Ah bon ? C'est marrant, parce que les gens qui vivent au Japon pourront t'affirmer que s'il y a un truc que les Japonais font encore mieux que d'annuler à la dernière minute, c'est bien d'arriver en retard.
Et des fois ils le font même exprès, ce que je m'en vais t'expliquer.
D'abord, s'il est vrai que les Japonais arrivent très souvent en retard dans un cadre privé, on ne peut pas dire qu'ils arrivent TOUS en retard. T'as qu'à voir ceux qui ont rendez-vous devant l'horloge d'une gare : il y en a toujours un qui attend l'autre, donc ça nous fait au moins 50% de ponctualité. Évidemment, dans le cas des groupes, ça baisse assez rapidement.
Ensuite, dans le cadre professionnel, on préfèrera être en retard et à l'arrache plutôt que d'annuler à la dernière minute : autant dans le privé les gens n'ont aucun scrupule à te poser des lapins comme si t'allais lancer une élevage, autant dans le boulot il fait pas bon annuler un rendez-vous pris.
En revanche, loin des règles rapportées par Libération (journal toujours au plus près de la culture japonaise, remember), la bienséance veut parfois que JUSTEMENT tu arrives en retard, afin de te mettre dans la position du mec soumis à l'indulgence de son interlocuteur, puisque fautif.
Par exemple, tu sais que la formule d'introduction (et tous les mails pros) se termine par "yoroshiku o negai shimasu", qu'on traduit généralement par "je m'en remets à vous (pour que tout se passe bien)". Bon.
Et tu sais aussi que quand un mec est en faute (arriver en retard à l'entreprise en fait partie), il dit "môshi wake gozaimasen", qui signifie "je n'ai pas d'excuses". Il faut bien comprendre que le mec ne dit pas qu'il n'y a pas de raisons à sa faute. Des raisons, c'est pas ça qui manque en général, mais il ne rejette pas la faute sur ces raisons et ne cherche pas à se défiler. Dire "môshi wake gozaimasen", c'est en fait déclarer qu'on prend la responsabilité sur soi, qu'on endosse le rôle du fautif (même si on n'y est techniquement pour rien). C'est cette prise de responsabilité qui va déclencher l'indulgence de l'autre et obtenir son pardon. A contrario, le mec qui s'excuse (typiquement le gaijin qui pense qu'expliquer les tenants et les aboutissants va susciter la compréhension de l'interlocuteur. La logique, ça marche pas avec les meufs, ça marche pas avec les Japonais) va passer pour celui qui refuse de se soumettre (hé ouais, mec, toute l'astuce est là : on sait très bien que c'est pas ta faute, on veut juste que tu montres ta soumission) et ça, un Japonais le pardonnera pas.

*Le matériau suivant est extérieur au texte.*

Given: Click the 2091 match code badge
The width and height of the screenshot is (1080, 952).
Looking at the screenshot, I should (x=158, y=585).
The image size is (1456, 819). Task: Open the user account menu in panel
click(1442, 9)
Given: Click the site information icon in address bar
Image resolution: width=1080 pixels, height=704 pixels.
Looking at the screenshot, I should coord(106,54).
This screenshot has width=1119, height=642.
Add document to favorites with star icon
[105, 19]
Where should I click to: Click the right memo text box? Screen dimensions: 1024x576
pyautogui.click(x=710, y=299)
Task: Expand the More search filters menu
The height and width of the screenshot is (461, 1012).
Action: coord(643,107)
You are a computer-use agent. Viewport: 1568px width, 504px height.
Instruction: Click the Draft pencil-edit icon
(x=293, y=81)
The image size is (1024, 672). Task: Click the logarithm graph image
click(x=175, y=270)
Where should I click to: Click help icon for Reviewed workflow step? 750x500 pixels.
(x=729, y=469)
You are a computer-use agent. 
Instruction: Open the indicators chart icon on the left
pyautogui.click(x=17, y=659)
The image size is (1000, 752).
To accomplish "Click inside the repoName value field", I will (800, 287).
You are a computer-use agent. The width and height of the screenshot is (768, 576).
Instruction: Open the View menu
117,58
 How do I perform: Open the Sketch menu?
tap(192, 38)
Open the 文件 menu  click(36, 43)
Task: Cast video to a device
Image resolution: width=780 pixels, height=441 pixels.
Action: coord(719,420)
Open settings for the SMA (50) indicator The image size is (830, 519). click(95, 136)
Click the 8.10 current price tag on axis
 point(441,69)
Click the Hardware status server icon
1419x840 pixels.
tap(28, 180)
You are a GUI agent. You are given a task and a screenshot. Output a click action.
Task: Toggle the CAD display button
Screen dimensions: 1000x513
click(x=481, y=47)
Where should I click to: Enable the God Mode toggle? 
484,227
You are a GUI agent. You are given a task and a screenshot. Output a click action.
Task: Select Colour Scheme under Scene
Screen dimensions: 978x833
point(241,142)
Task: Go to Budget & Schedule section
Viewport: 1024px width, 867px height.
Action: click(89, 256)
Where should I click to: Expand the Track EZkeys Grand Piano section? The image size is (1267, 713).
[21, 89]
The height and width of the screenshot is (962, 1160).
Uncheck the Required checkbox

Pour les rendez-vous, ça marche exactement de la même façon (c'est leur culture, donc ils déclinent le truc, normal) : arriver en retard à un rendez-vous et dire "taihen o matase shimaimashita" ("je vous ai fait attendre"), c'est déclarer qu'on endosse le rôle du fautif et qu'on se met à la merci de l'indulgence de son interlocuteur. Cette demande d'indulgence est – contrairement à ce qu'affirme Libé – précisément ce qui constitue la règle d'or de la bienséance lorsqu'on a affaire à un client important. Arriver au rendez-vous avant lui obligerait le client à demander si on l'attend depuis longtemps et lui donnerait le mauvais rôle, le rôle de celui qui n'est pas foutu d'arriver à l'heure, et ÇA, c'est impoli.
La bienséance, au Japon, veut que tu ne sois jamais le mec irréprochable, mais toujours le fautif qui se soumet et qui laisse l'autre condescendre à te pardonner, puisqu'il est trop bon pour abuser du pouvoir que tu lui donnes. La preuve en est que la gestion verbale d'un retard fait partie des classiques des entretiens d'embauche.